Extrait du document:
>>>

Un adhérent nous ayant appris la venue du Ministre de la réussite scolaire et de la Voie Professionnelle, nous avons sollicité une audience afin d’aborder, entre autres, les problématiques fortes des écoles publiques de notre Académie : le manque criant d’AESH et les élèves à forts troubles du comportement.
Un temps d’échange nous a été accordé, avec le conseiller parlementaire du Ministre, le chef de Cabinet du Recteur et le Secrétaire Général de l’IA 22. Ce fut en quelque sorte du « Speed Alerting » où nous souhaitions présenter du concret, car dans nombre de situations, nos collègues ne peuvent plus faire classe. Triste et cruelle réalité à l’heure où le projet pour l’école est pourtant d’en fermer de nombreuses…
Et concrets nous l’avons été puisque j’étais accompagné d’une représentante du personnel du SE-UNSA, par ailleurs directrice d’école qui gère, entre autres, un enfant qui a de forts troubles du comportement depuis 2 ans… Et qui est aussi responsable PIAL.
Présentation
J’ai précisé que j’intervenais pour l’UNSA Éducation Bretagne, pour laquelle je siège en CSA Académique et en Formation Spécialisée de CSAA, mais aussi pour le SE-UNSA dont je suis le secrétaire Départemental. Nous avons tout d’abord présenté notre fédération UNSA Éducation qui représente tous les personnels de l’Éducation, de la maternelle à l’Université, Médecins, Infirmières, AESH, AED, IEN, CPE, Chefs d’établissement, IA IPR, Psy, Assistantes sociales.

<<<

Jeu de données:
>>>

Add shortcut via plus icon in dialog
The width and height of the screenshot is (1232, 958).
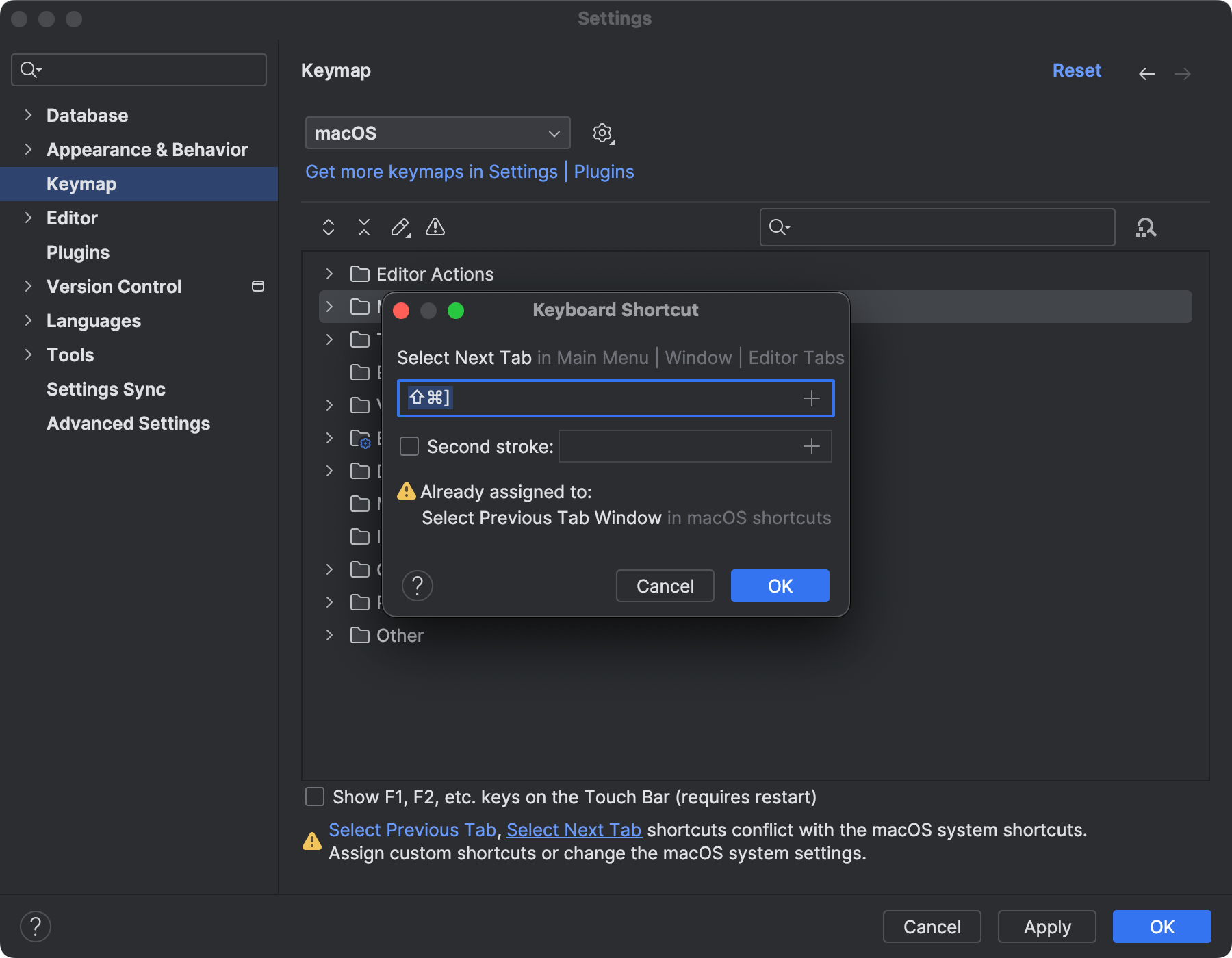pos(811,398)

<<<
>>>

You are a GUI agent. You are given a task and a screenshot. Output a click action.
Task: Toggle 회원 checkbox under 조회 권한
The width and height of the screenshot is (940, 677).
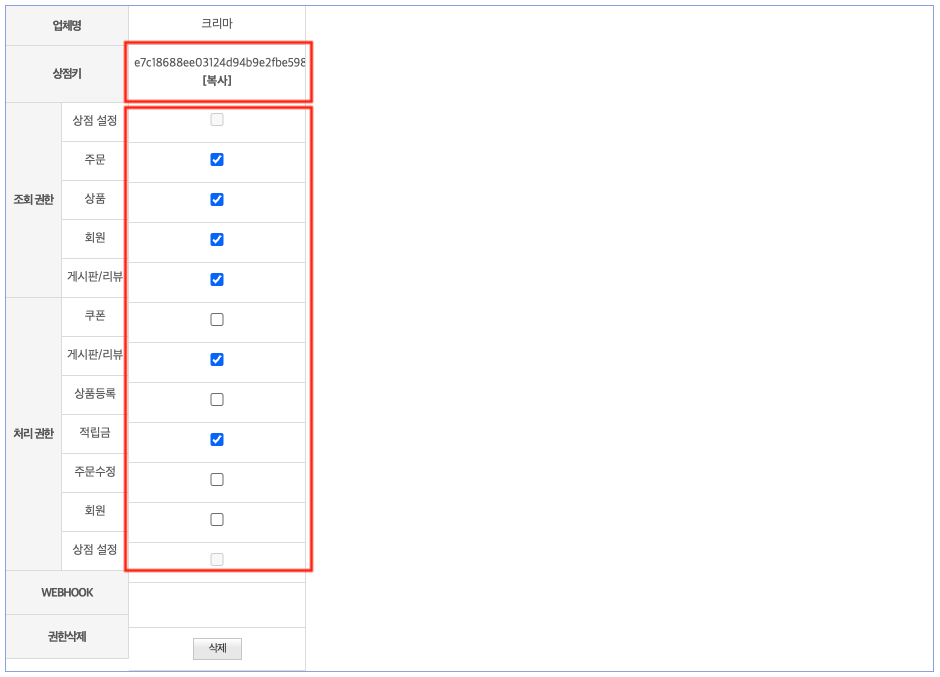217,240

<<<

Votre tâche:
Reprenez mot pour mot, dans l'extrait du document, tout ce qui va de « Un adhérent nous » jusqu'à « troubles du comportement. ».

Corrigé:
Un adhérent nous ayant appris la venue du Ministre de la réussite scolaire et de la Voie Professionnelle, nous avons sollicité une audience afin d’aborder, entre autres, les problématiques fortes des écoles publiques de notre Académie : le manque criant d’AESH et les élèves à forts troubles du comportement.